About 15 years ago, Mirjam saw a notice in the kibbutz newspaper an organization that helps survivors receive compensation, free of charge, called Aviv for Holocaust Survivors. Aviv was giving a free course on how to aid survivors in realizing their rights, and invited anyone who was interested in volunteering.

“My first thought was that maybe, through the organization, I could find out if I had any compensation coming to me, despite having already received a bulk sum,” Mirjam explains.

She didn’t, and that was that. Or was it?

When missiles started raining on Israel from Gaza in 2008, the adjacent communities were on the front line. Kibbutz Zikim is just 800 meters from the Gaza border with only 12 seconds to run to safety. All residents were traumatized, but Holocaust survivors suffered all the more.
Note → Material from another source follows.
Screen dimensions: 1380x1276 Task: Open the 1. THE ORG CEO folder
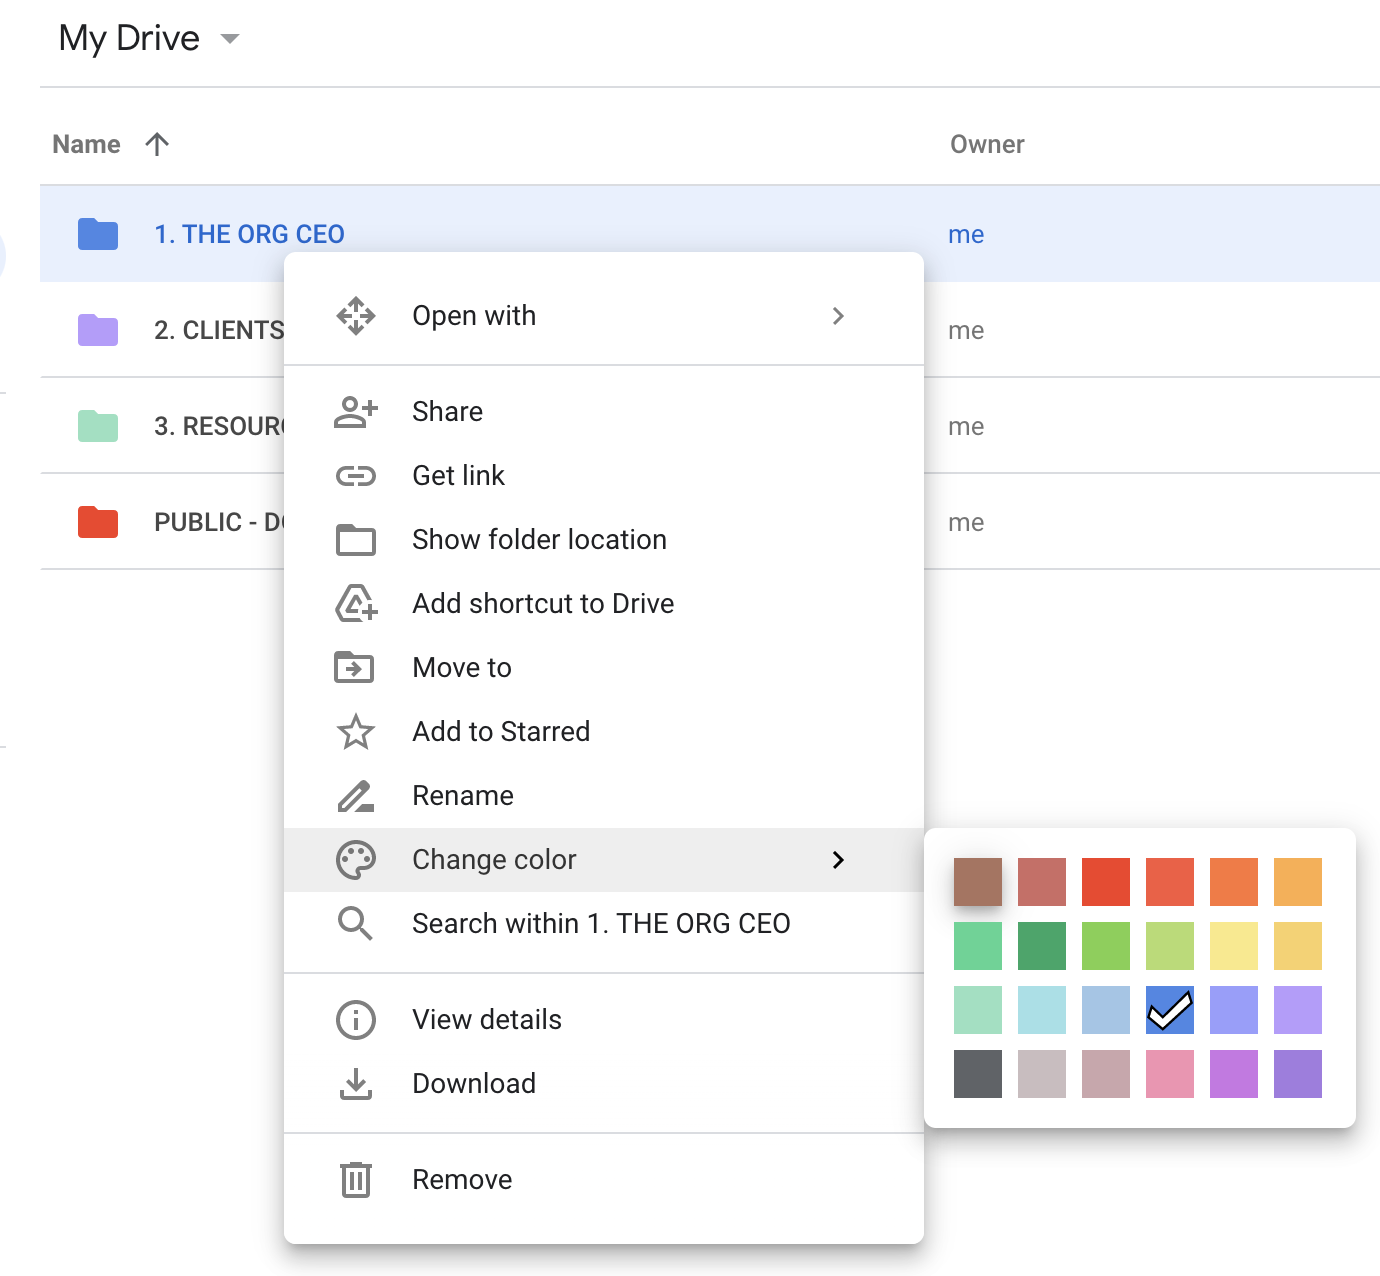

Through a meeting with a social worker from Amcha Ashkelon, Mirjam realized that she needed help. Protracted therapy helped her to manage the anxiety that she’d built up over the years, and also opened a door for her to help others.
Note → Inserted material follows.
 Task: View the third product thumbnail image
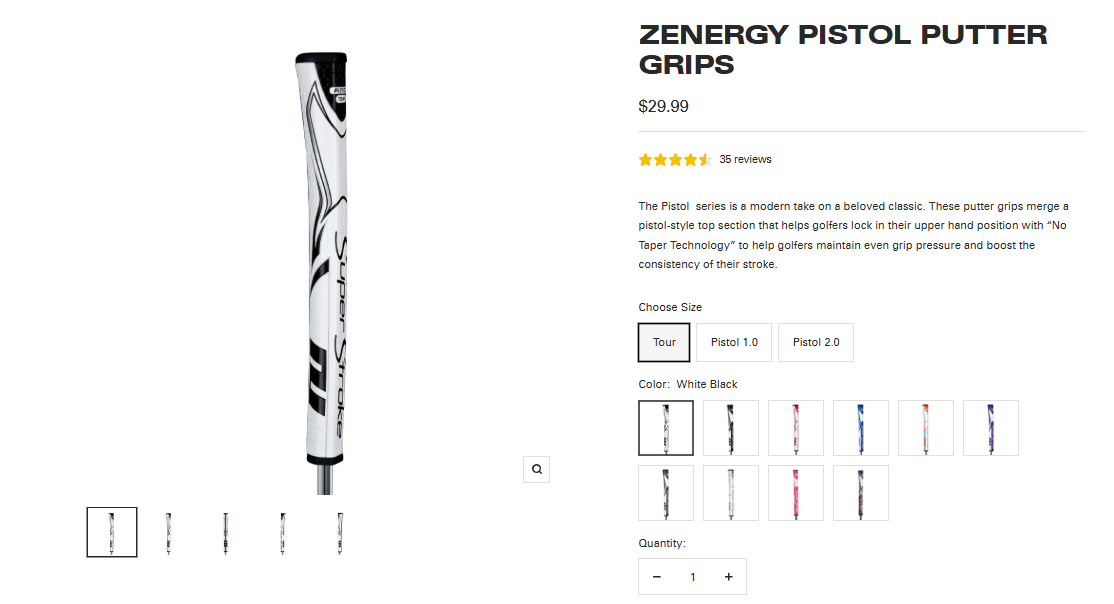point(226,532)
One therapy session led to a serendipitous meeting with the head of Amcha, who encouraged her to use her talents to help others. Mirjam recalled the course she’d taken with Aviv for Holocaust Survivors, and after some inquiries, Mirjam was welcomed to join the team. The results exceeded all expectations.

“I knew exactly who was eligible for what.  I helped people fill in forms in English, heard their stories and commiserated. Sometimes I heard such terrible injustices; I mean, the laws are draconian! And you have plenty of survivors who have nothing to eat, who can’t pay for medication, for dental treatment.
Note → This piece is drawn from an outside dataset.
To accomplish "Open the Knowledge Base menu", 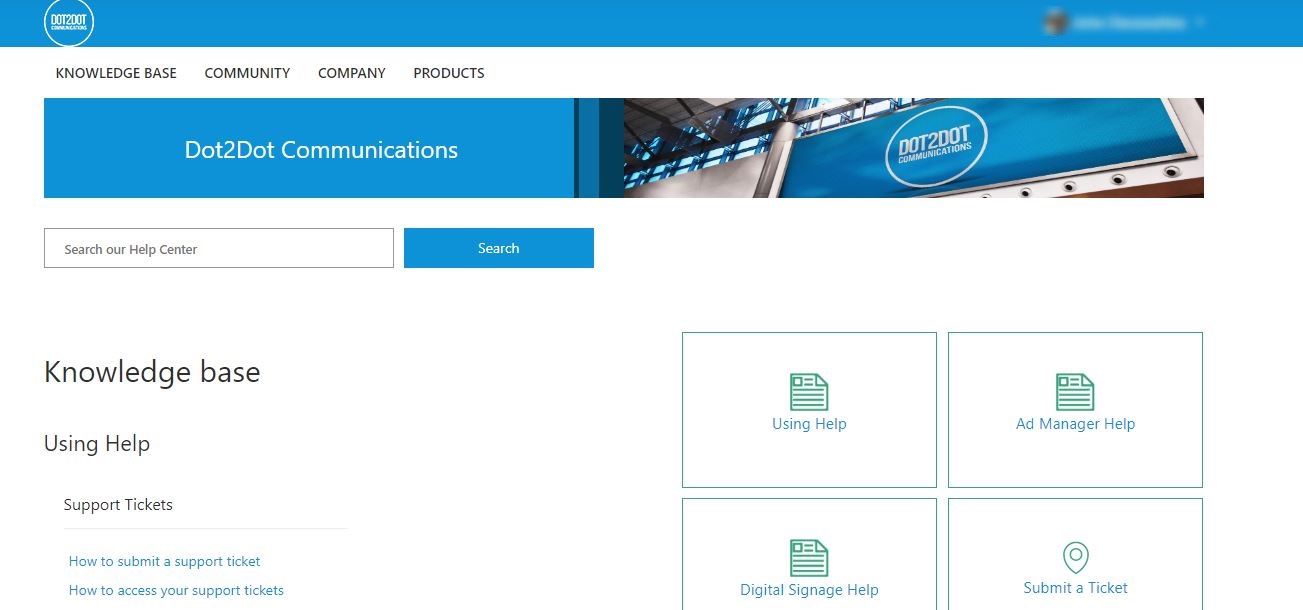I will (116, 73).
“The stories are heartrending. People who have been through the most horrendous things, but because they came to Israel after 1953, they get a measly stipend and nothing more. Some of these people are desperate. There are reforms all the time, but meanwhile, they are dying out.

Since volunteering, Mirjam has done extensive research, unearthing amazing documents from Yad Vashem, archives in Washington, and Jewish archives in The Hague, some of which provided explanations to her own story.

“It’s amazing what you can find if you just go and look for it,” she said, displaying her father’s death certificate, the papers documenting her arrival and that of her siblings in the UK, and a photo of her when she wasn’t yet four years old.

With her academic background and internet savvy, she has been able to assist survivors who might otherwise have no one to advocate for them.

“One woman told me that she was five when she was in Ghetto Katowice. While her mother cleaned up the bomb site, she held her baby brother by the gate. The woman was asked for documentation, but had nowhere to get it from. I looked up the ghetto on the internet and found the exact site where this woman’s mother worked. I was able to corroborate the woman’s story and it was accepted; resulting in the woman receiving compensation. I’ve helped many others in the same way.”

Today, at 85, Mirjam feels far happier than at any other period in her life. She hasn’t had it easy; recently she was widowed from her second husband, with whom she had a very happy marriage. “I have reached the decision to focus on the good. So many people were involved in rescuing me, so many people worked to give me food, shelter; I’m not going to let myself down. I have a great relationship with my family, I still work three days a week; I paint, do ceramics, study literature, study Tanach, go to concerts. I’d say that I’m having quite a good old age.”